I only had a few hours to work on the project in the evenings. As I wrapped up each night I would proudly show Viola how far the costume had come before bed. Let me just say: she is going to be one tough Art Director when she grows up. Rather stoically, she would take the dress and compare it to the DVD cover or her Sofia plush doll or her sister's Sofia costume, and then point out what parts didn't match. I particularly remember a conversation about the neckline. I had sewn on the amulet and considered it finished, but Viola pointed out that Sofia's dress has pearls around the neckline and that she wears the amulet over the dress. Ergo, the bear costume's neckline would need both. I tried to argue that one layer of embellishment was enough for a bear's costume but Viola's insisted that it wasn't accurate and so I added the pearls.

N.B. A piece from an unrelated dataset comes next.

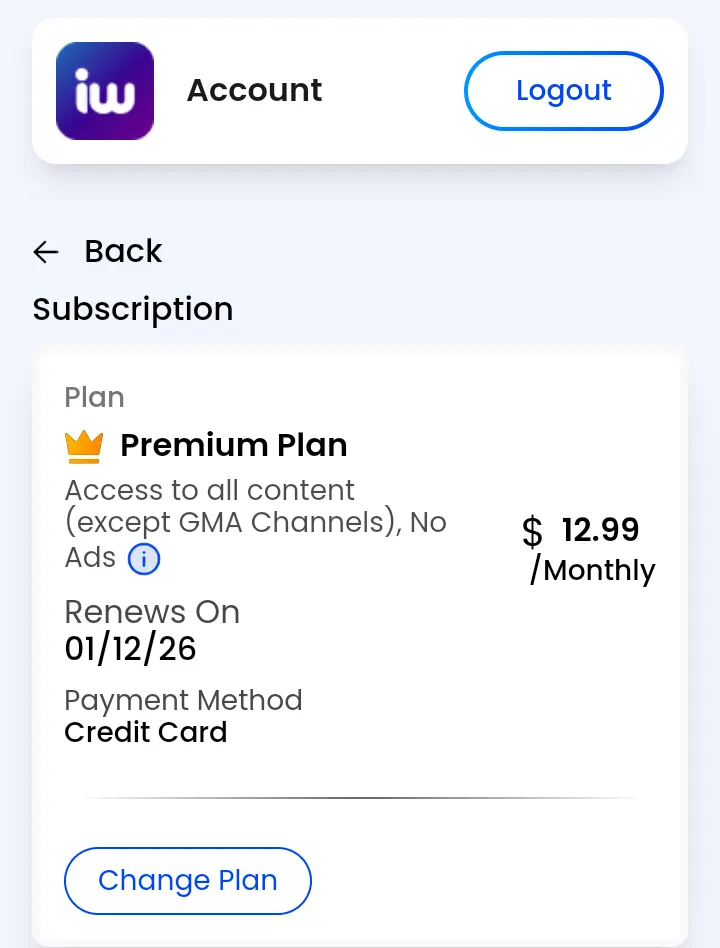This screenshot has width=720, height=948.
Task: Click the Renews On label
Action: (x=152, y=612)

What I left for last but really should have done first was the white celtic/flower pattern inside each scallop. I experimented with a couple different techniques, none of which panned out. I tried a few different brands of white fabric paint and stencils but couldn't get a clean edge. I also tried using stencils with puff paint, but again couldn't get a straight/clean edge. I considered cutting out the pieces from the white silk of the underskirt and sewing them on, but with 6 designs (each with 8 small pieces) I didn't think I'd be able to pull that off. Briefly, I hoped I call the dress complete without the white designs, but considering how detail oriented Viola was about the neckline you can probably guess that that didn't fly with her.

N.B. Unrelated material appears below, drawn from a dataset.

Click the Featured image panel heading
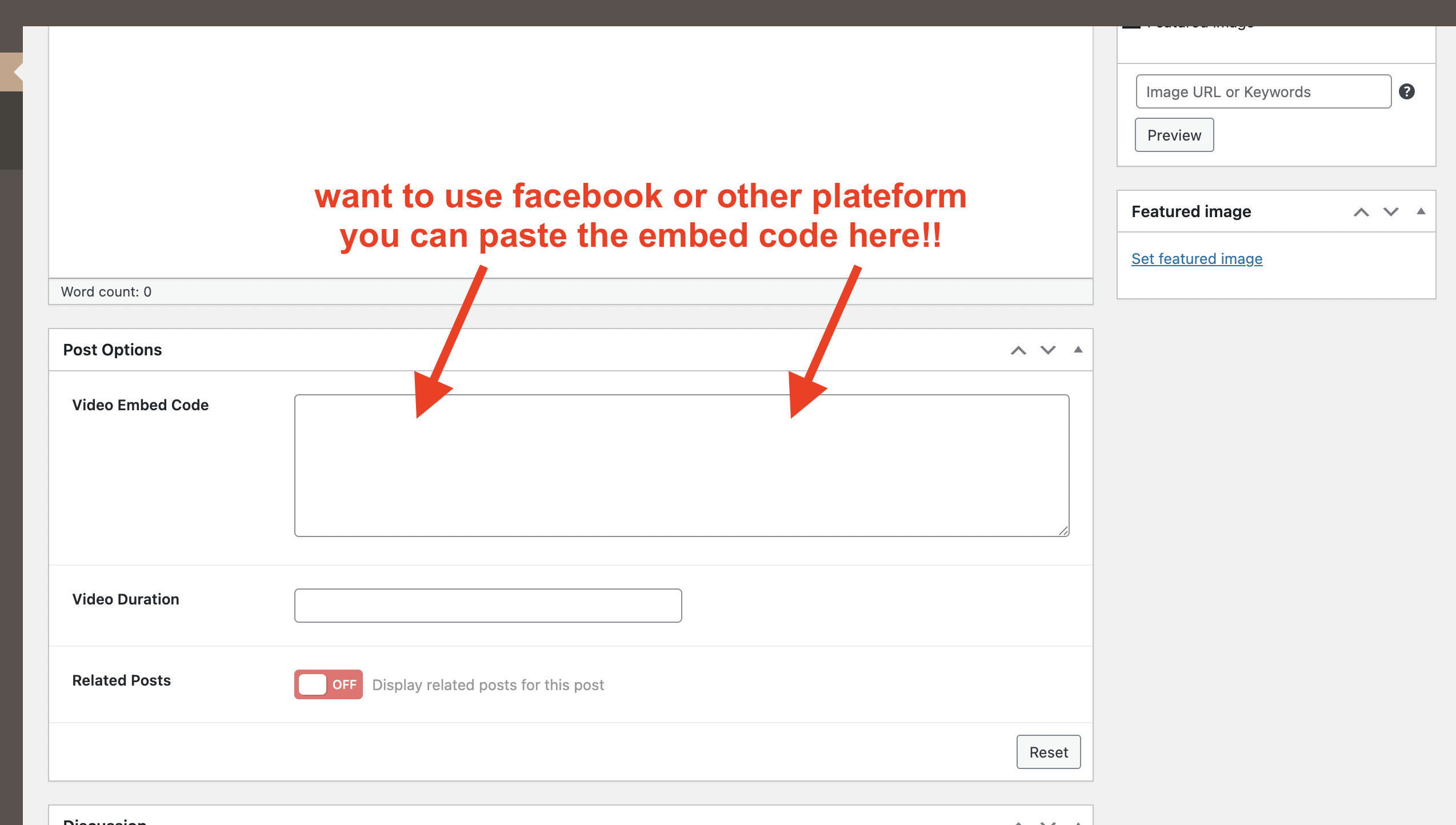 click(1191, 211)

Ultimately, I reached out to a woman I found on Etsy who had a Sofia inspired American Girl Doll dress for sale. She told me she used iron-on transfer for the pattern pieces. I was tempted to go over the transfer with a small zig-zag stitch, but the directions say not to and I have to say it's held up pretty well. The outfit gets played with a lot and there's hardly any fraying so far!
As part of our 2013 Trip to Disney World we took ShellieMay and Duffy in their costumes on select days for photo-ops to add to our scrapbook. One of the things Viola was most excited to do was show off her ShellieMay's dress to Sofia at Hollywood Studios. We talked to the handler and were able to get a picture of Sofia holding ShellieMay for the scrapbook!
Viola, by the way, knows all the words to the Enchancia National Anthem and will sing it for you, given the opportunity.